= United States Army Volunteer Reserve Association =

American organization

The United States Army Volunteer Reserve Association is a volunteer organization unaffiliated with any military unit or reserve unit. The Los Angeles Times called it a "Phony Army unit" and referred to them as "faux military units". The group was once very visible in parades and civil ceremonies, but politicians and the Reserve Association now stays on a low key.

==History==
The group officially formed in 2006, headquartering in Rosemead, California. Members could pay for various positions in the association, from $95 to become a sergeant to $335 for a lieutenant general.

==China==
In 2010, a member claimed to be a Chinese-American general, leading to the red carpet treatment and press coverage. Once Chinese officials investigated, it was discovered he was a kung fu teacher in Temple City, California.

==Army/Military Special Forces Reserves==
The U.S. Army/Military Special Forces Reserves group split off from the Reserve Association in 2008. It was operated by "Supreme Commander" Yupeng Deng and headquartered in Temple City, California, in what "looked much like a U.S. Army recruiting office." Deng gave legitimate-looking papers to recruits and told some the papers could help them get out of a traffic ticket and they would eligible for military benefits. Members were flashing fake military IDs at traffic stops, and a taxi driver was arrested after attempting to use his fake ID to get out of a ticket.

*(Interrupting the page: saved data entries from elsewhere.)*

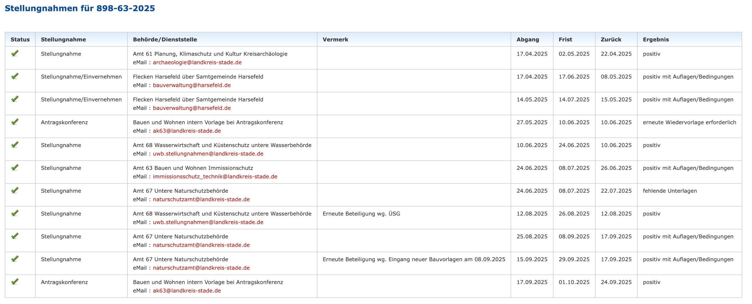The image size is (752, 304).
Task: Open the archaeologie@landkreis-stade.de email link
Action: click(197, 62)
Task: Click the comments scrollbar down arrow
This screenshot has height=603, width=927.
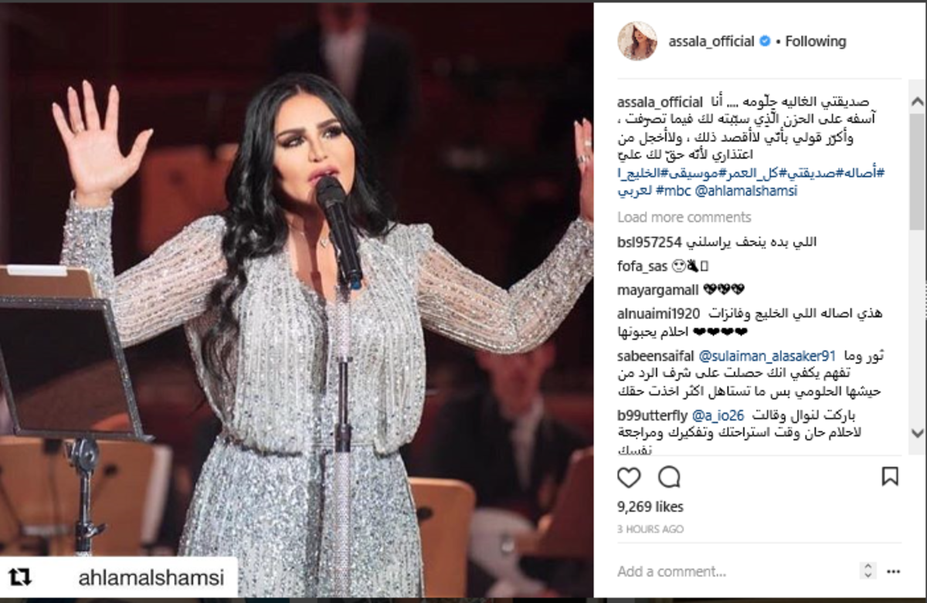Action: click(x=917, y=433)
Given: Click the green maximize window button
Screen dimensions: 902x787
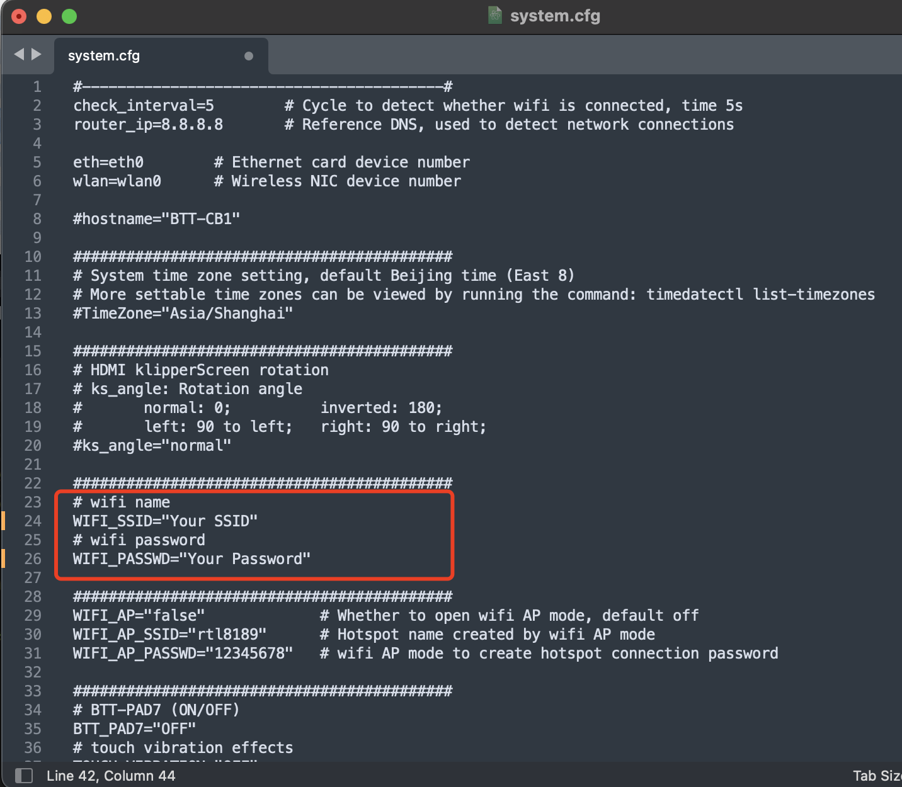Looking at the screenshot, I should click(x=69, y=16).
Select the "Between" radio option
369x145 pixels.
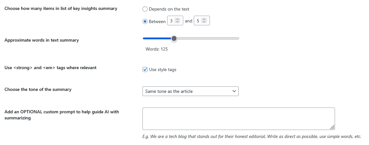(x=145, y=21)
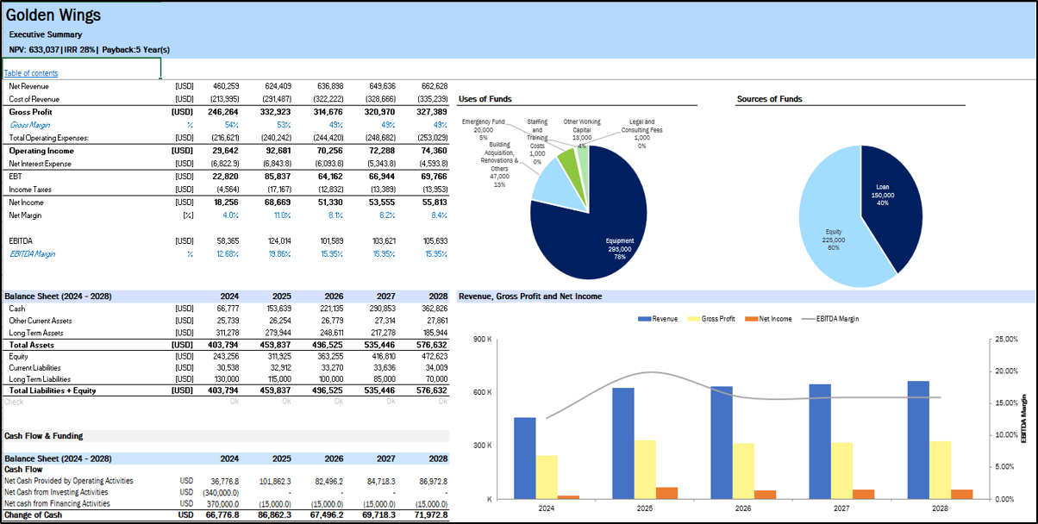Viewport: 1038px width, 524px height.
Task: Select Total Assets value for 2028
Action: coord(432,345)
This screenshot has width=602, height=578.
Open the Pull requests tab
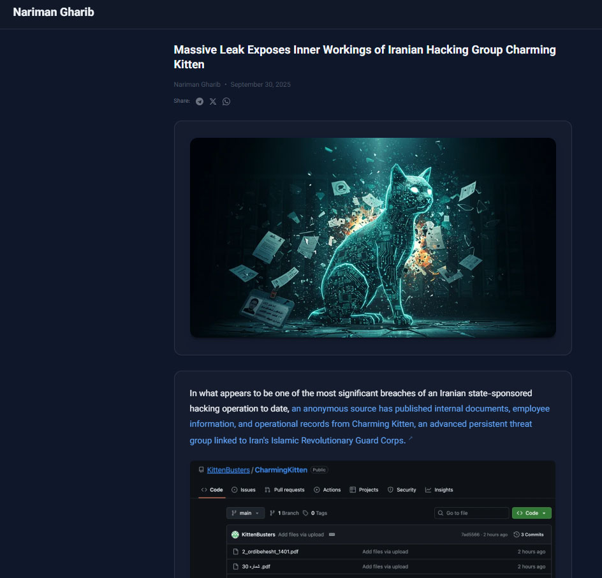[284, 490]
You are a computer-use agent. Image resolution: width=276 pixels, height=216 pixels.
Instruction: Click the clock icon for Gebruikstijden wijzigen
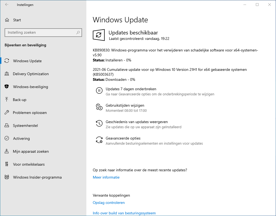[x=99, y=107]
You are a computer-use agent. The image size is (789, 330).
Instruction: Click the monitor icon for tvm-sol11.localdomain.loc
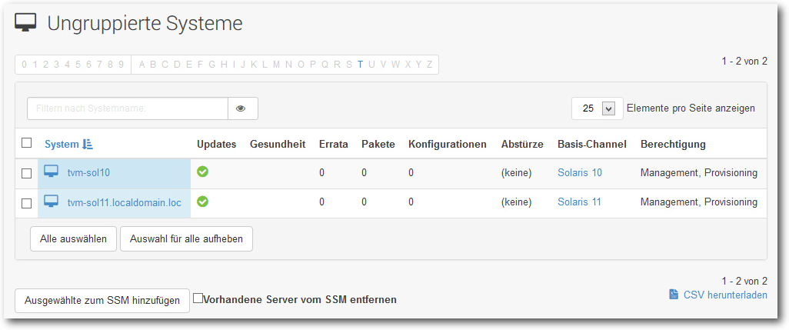(51, 202)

In April 2008, Yupeng Deng was arrested for 13 counts of theft by pretense, manufacturing deceptive government documents and counterfeiting a government seal. He was masquerading as a U.S. military reservist and preying on immigrants by promising that joining his group would give them an inroad to U.S. citizenship. Deng pleaded guilty in exchange for a three-year prison sentence. Paraphrasing the district attorney, the Los Angeles Times wrote "what made Deng's activities illegal was his taking money under false pretenses and promising recruits they would be fast-tracked to U.S. citizenship."